Principles of CEO Succession Planning

September 1, 1999
The National Association of Corporate Directors (NACD) recently established a Blue Ribbon Commission on CEO Succession Planning to develop guidelines that a board could use in developing - or selecting - the right CEO for the company. An extensive report entitled, “The Report of the NACD Blue Ribbon Commission on CEO Succession” includes five key principles that companies should follow when involved in succession planning. The report explains:

  1. Succession planning must be driven by a strategy. Succession planning is not just about picking the next CEO. Nor is it merely about picking a talented executive. It is about creating a fit between what the company must do strategically and the person who can best implement the strategy.

  2. The goal of CEO succession planning is to bring in the right leader at the right time. Many boards make the mistake of selecting a CEO based on a track record. It’s tempting to assume that past success is a guarantee of future performance, but it’s an incomplete way to make a decision. The skill sets and talent that enable a person to run one business satisfactorily don’t necessarily guarantee that he or she will be just as successful as your CEO.

    Second, using past performance as the primary criteria for hiring a CEO fails to take into consideration what the company needs to do to move ahead and whether the candidate is the right person to meet those specific challenges. Factors that should help determine who is the right person at the right time include industry dynamics, the company’s health and competitive position, and the corporate culture.

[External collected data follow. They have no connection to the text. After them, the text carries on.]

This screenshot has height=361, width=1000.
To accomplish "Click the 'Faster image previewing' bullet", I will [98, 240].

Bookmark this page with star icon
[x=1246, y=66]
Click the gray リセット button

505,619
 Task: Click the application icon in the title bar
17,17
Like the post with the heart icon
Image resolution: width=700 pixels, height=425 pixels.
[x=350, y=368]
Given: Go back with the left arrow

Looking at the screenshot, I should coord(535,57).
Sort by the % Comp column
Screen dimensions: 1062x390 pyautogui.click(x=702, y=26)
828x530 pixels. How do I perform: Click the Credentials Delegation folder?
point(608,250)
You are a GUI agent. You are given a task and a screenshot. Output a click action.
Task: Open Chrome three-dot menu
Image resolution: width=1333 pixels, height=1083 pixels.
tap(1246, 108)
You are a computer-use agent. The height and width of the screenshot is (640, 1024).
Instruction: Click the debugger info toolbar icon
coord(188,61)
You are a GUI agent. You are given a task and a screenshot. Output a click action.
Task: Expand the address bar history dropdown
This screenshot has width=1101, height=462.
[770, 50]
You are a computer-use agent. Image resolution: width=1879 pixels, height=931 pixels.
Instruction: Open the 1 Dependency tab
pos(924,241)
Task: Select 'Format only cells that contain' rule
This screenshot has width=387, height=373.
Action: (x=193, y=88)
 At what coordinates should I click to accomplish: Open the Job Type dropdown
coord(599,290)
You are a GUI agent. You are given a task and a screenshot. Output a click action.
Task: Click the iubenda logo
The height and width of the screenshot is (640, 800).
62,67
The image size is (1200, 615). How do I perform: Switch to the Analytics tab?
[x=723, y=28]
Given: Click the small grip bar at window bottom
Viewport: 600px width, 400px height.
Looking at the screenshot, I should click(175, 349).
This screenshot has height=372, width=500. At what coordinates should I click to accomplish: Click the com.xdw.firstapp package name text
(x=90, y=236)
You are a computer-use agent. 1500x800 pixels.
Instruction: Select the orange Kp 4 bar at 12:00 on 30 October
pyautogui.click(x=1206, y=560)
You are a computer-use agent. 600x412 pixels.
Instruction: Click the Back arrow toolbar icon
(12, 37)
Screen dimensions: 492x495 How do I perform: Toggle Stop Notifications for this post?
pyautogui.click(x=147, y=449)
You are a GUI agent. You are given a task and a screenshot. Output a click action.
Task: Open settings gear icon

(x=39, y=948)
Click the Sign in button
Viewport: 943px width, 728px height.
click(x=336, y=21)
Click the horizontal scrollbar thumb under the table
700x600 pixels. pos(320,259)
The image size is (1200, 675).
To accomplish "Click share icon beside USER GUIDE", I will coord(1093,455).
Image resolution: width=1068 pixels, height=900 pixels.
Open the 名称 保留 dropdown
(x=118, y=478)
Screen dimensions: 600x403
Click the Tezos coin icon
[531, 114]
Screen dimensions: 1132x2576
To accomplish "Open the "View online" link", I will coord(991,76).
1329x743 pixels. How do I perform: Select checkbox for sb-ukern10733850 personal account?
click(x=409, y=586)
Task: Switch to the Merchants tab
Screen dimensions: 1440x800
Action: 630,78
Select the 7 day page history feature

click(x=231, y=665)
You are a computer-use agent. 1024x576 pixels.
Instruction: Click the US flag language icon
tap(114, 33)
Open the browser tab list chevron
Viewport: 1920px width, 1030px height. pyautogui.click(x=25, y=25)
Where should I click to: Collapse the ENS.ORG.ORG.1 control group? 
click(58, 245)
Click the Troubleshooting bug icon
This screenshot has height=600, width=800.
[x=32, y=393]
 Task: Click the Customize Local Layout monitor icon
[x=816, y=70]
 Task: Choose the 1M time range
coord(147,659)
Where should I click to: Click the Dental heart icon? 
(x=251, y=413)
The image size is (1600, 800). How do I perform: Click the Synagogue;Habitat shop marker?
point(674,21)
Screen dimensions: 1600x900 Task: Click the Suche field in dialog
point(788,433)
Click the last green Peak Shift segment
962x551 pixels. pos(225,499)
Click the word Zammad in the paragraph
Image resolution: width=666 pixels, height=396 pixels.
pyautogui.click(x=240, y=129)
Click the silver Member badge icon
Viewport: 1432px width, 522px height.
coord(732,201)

  3. CEO succession planning is a board-driven, collaborative process. Succession planning is one of the board’s two or three most important tasks in its role of protecting the shareholders’ interests. Selecting a new CEO must be a collaborative effort with the existing CEO, but the board must have final accountability. Board members must also understand that it is also their responsibility to ensure that a long-term plan is in place that can ensure continuity of leadership.

  4. CEO succession is a continuous process. Because CEOs can leave unexpectedly and tragic events can happen without warning, board members must keep succession issues top of mind and make sure that emergency successors are always available.

  5. The board must ensure that the CEO develops and encourages a talent-rich organization. The board not only has the right and responsibility to name the CEO’s successor, it must insist that the company have a cadre of talent on hand that is appropriate for moving the company forward. One of the hallmarks of a well-run company is that it has developed executive bench strength from within.